## START Provided data

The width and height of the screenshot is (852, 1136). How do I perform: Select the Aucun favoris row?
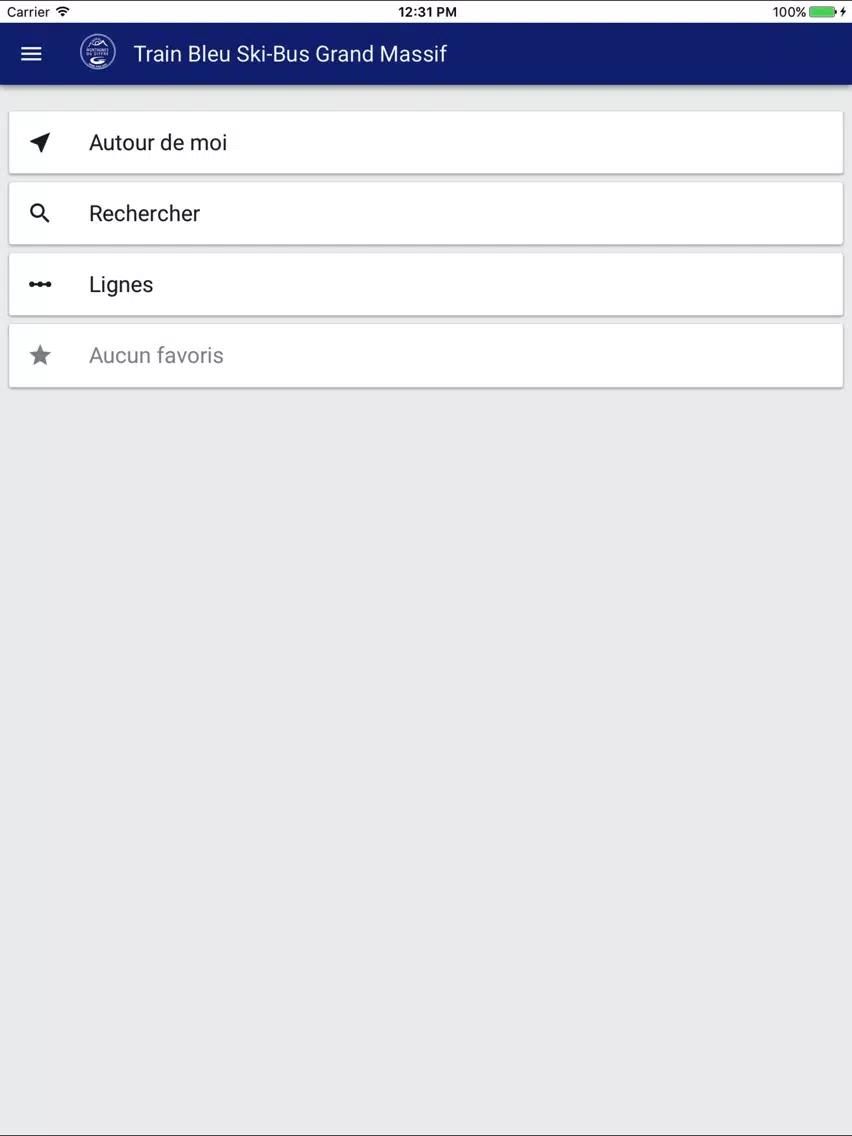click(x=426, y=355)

## END Provided data
## START Provided data

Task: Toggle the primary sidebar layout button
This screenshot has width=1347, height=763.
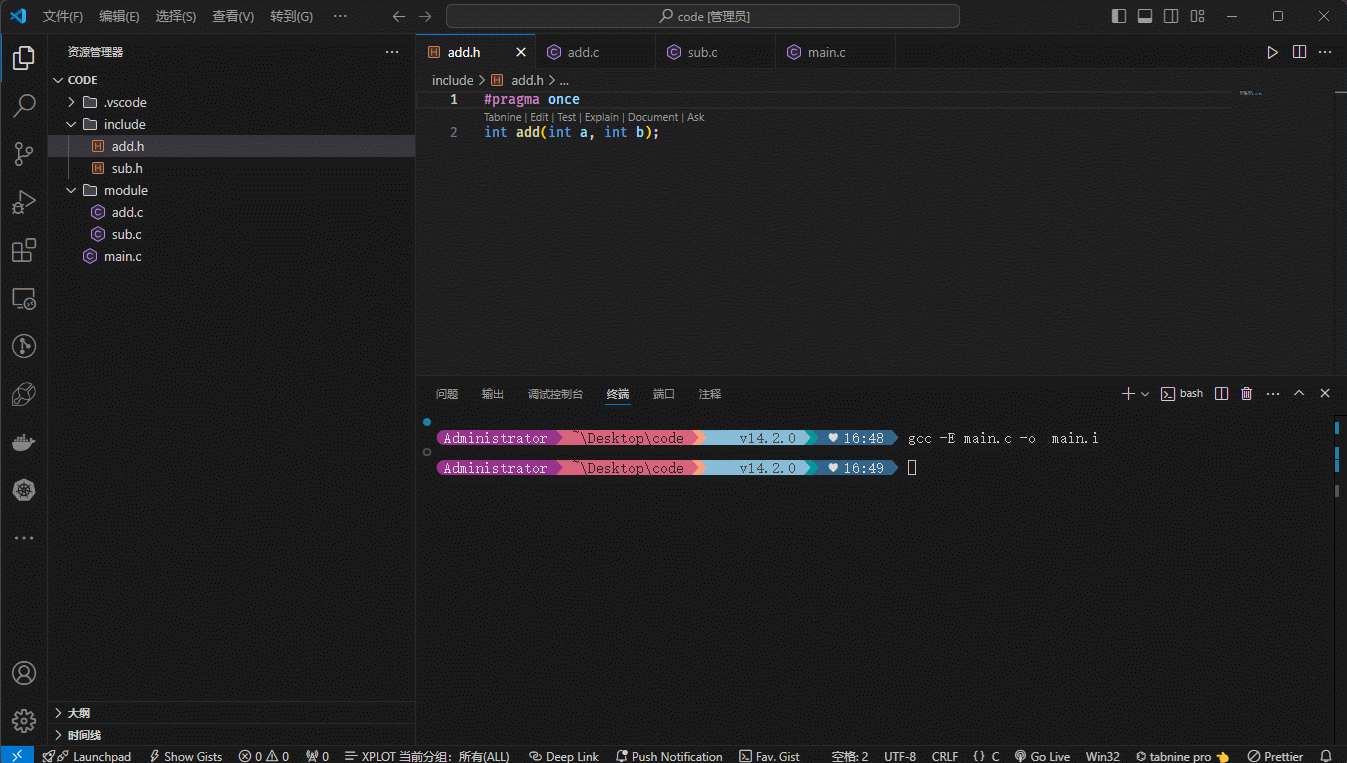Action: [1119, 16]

## END Provided data

## Goal
Rewrite the lines from the one containing "The width and" through the one containing "click(x=426, y=355)", changing "row" to "entry" and keeping everything else the same. Omit the pictures from your answer.

## Exercise result
The width and height of the screenshot is (852, 1136). How do I perform: Select the Aucun favoris entry?
click(x=426, y=355)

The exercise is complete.